● **Task item**: The records follow. Retype them without a single change.
-- Entries provided follows --
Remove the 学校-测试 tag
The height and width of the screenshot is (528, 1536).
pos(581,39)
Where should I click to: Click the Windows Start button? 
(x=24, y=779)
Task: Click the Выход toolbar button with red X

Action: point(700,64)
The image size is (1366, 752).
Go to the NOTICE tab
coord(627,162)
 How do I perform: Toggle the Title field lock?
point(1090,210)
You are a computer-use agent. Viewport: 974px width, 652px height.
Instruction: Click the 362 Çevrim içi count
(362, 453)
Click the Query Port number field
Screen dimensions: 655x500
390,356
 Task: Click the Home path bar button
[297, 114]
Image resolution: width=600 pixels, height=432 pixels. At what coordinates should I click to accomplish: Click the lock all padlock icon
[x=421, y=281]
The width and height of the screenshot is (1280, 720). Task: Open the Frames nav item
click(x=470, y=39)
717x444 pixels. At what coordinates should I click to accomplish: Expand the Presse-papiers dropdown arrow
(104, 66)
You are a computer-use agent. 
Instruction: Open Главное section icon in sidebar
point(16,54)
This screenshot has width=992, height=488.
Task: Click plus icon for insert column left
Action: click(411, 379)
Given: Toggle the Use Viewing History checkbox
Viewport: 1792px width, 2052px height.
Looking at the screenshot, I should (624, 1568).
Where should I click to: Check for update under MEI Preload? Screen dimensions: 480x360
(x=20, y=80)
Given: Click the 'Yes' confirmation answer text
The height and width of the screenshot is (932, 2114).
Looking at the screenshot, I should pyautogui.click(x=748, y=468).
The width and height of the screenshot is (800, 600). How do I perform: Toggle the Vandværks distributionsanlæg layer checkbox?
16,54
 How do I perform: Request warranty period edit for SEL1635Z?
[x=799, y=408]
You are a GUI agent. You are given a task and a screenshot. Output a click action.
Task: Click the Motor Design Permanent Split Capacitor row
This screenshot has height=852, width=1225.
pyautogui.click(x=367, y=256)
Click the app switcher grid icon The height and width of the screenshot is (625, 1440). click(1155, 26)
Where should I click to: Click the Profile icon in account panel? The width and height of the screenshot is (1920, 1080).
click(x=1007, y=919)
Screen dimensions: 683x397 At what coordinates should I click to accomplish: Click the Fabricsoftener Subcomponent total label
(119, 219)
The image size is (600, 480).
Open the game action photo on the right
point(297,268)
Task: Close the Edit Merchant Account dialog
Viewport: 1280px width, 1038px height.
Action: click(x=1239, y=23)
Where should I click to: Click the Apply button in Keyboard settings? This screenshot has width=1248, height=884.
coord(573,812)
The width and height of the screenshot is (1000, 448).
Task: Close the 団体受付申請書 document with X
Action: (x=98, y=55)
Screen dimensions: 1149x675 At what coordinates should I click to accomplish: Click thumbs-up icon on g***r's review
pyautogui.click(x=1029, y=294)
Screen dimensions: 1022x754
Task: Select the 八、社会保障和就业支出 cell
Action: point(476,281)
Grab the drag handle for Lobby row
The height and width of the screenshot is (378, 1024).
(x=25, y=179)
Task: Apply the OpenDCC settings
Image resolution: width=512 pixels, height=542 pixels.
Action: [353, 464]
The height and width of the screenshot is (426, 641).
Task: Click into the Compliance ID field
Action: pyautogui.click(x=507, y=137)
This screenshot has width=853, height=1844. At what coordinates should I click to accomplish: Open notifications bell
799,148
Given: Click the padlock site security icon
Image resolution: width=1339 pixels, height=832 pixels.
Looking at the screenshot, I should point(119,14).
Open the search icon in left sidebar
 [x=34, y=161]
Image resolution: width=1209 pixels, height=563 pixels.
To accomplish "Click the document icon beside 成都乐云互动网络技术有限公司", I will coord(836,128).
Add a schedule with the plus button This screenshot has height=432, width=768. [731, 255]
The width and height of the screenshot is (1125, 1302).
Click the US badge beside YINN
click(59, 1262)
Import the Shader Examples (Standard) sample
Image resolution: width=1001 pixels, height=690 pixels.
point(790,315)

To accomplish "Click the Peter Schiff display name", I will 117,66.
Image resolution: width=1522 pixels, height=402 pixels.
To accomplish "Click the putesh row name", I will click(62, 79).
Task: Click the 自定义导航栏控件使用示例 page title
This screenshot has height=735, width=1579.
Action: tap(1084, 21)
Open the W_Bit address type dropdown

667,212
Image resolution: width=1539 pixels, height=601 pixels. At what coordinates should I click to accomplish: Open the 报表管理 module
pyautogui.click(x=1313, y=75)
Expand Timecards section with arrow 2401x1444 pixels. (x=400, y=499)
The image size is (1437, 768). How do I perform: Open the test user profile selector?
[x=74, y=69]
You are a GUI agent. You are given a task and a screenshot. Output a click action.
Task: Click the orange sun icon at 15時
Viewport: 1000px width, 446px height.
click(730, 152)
-- Entries provided concluded --
● **Response to the task**:
Remove the 学校-测试 tag
The height and width of the screenshot is (528, 1536).
pos(581,39)
Where should I click to: Click the Windows Start button? 
(x=24, y=779)
Task: Click the Выход toolbar button with red X

Action: point(700,64)
The image size is (1366, 752).
Go to the NOTICE tab
coord(627,162)
 How do I perform: Toggle the Title field lock?
point(1090,210)
You are a computer-use agent. Viewport: 974px width, 652px height.
Instruction: Click the 362 Çevrim içi count
(362, 453)
Click the Query Port number field
Screen dimensions: 655x500
390,356
 Task: Click the Home path bar button
[297, 114]
Image resolution: width=600 pixels, height=432 pixels. At what coordinates should I click to accomplish: Click the lock all padlock icon
[x=421, y=281]
The width and height of the screenshot is (1280, 720). Task: Open the Frames nav item
click(x=470, y=39)
717x444 pixels. At what coordinates should I click to accomplish: Expand the Presse-papiers dropdown arrow
(104, 66)
You are a computer-use agent. 
Instruction: Open Главное section icon in sidebar
point(16,54)
This screenshot has width=992, height=488.
Task: Click plus icon for insert column left
Action: click(411, 379)
Given: Toggle the Use Viewing History checkbox
Viewport: 1792px width, 2052px height.
Looking at the screenshot, I should (624, 1568).
Where should I click to: Check for update under MEI Preload? Screen dimensions: 480x360
(x=20, y=80)
Given: Click the 'Yes' confirmation answer text
The height and width of the screenshot is (932, 2114).
Looking at the screenshot, I should pyautogui.click(x=748, y=468).
The width and height of the screenshot is (800, 600). How do I perform: Toggle the Vandværks distributionsanlæg layer checkbox?
16,54
 How do I perform: Request warranty period edit for SEL1635Z?
[x=799, y=408]
You are a GUI agent. You are given a task and a screenshot. Output a click action.
Task: Click the Motor Design Permanent Split Capacitor row
This screenshot has height=852, width=1225.
pyautogui.click(x=367, y=256)
Click the app switcher grid icon The height and width of the screenshot is (625, 1440). click(1155, 26)
Where should I click to: Click the Profile icon in account panel? The width and height of the screenshot is (1920, 1080).
click(x=1007, y=919)
Screen dimensions: 683x397 At what coordinates should I click to accomplish: Click the Fabricsoftener Subcomponent total label
(119, 219)
The image size is (600, 480).
Open the game action photo on the right
point(297,268)
Task: Close the Edit Merchant Account dialog
Viewport: 1280px width, 1038px height.
Action: click(x=1239, y=23)
Where should I click to: Click the Apply button in Keyboard settings? This screenshot has width=1248, height=884.
coord(573,812)
The width and height of the screenshot is (1000, 448).
Task: Close the 団体受付申請書 document with X
Action: (x=98, y=55)
Screen dimensions: 1149x675 At what coordinates should I click to accomplish: Click thumbs-up icon on g***r's review
pyautogui.click(x=1029, y=294)
Screen dimensions: 1022x754
Task: Select the 八、社会保障和就业支出 cell
Action: point(476,281)
Grab the drag handle for Lobby row
The height and width of the screenshot is (378, 1024).
(x=25, y=179)
Task: Apply the OpenDCC settings
Image resolution: width=512 pixels, height=542 pixels.
Action: [353, 464]
The height and width of the screenshot is (426, 641).
Task: Click into the Compliance ID field
Action: pyautogui.click(x=507, y=137)
This screenshot has width=853, height=1844. At what coordinates should I click to accomplish: Open notifications bell
799,148
Given: Click the padlock site security icon
Image resolution: width=1339 pixels, height=832 pixels.
Looking at the screenshot, I should point(119,14).
Open the search icon in left sidebar
 [x=34, y=161]
Image resolution: width=1209 pixels, height=563 pixels.
To accomplish "Click the document icon beside 成都乐云互动网络技术有限公司", I will coord(836,128).
Add a schedule with the plus button This screenshot has height=432, width=768. [731, 255]
The width and height of the screenshot is (1125, 1302).
Click the US badge beside YINN
click(59, 1262)
Import the Shader Examples (Standard) sample
Image resolution: width=1001 pixels, height=690 pixels.
point(790,315)

To accomplish "Click the Peter Schiff display name", I will 117,66.
Image resolution: width=1522 pixels, height=402 pixels.
To accomplish "Click the putesh row name", I will click(62, 79).
Task: Click the 自定义导航栏控件使用示例 page title
This screenshot has height=735, width=1579.
Action: tap(1084, 21)
Open the W_Bit address type dropdown

667,212
Image resolution: width=1539 pixels, height=601 pixels. At what coordinates should I click to accomplish: Open the 报表管理 module
pyautogui.click(x=1313, y=75)
Expand Timecards section with arrow 2401x1444 pixels. (x=400, y=499)
The image size is (1437, 768). How do I perform: Open the test user profile selector?
[x=74, y=69]
You are a GUI agent. You are given a task and a screenshot. Output a click action.
Task: Click the orange sun icon at 15時
Viewport: 1000px width, 446px height.
click(730, 152)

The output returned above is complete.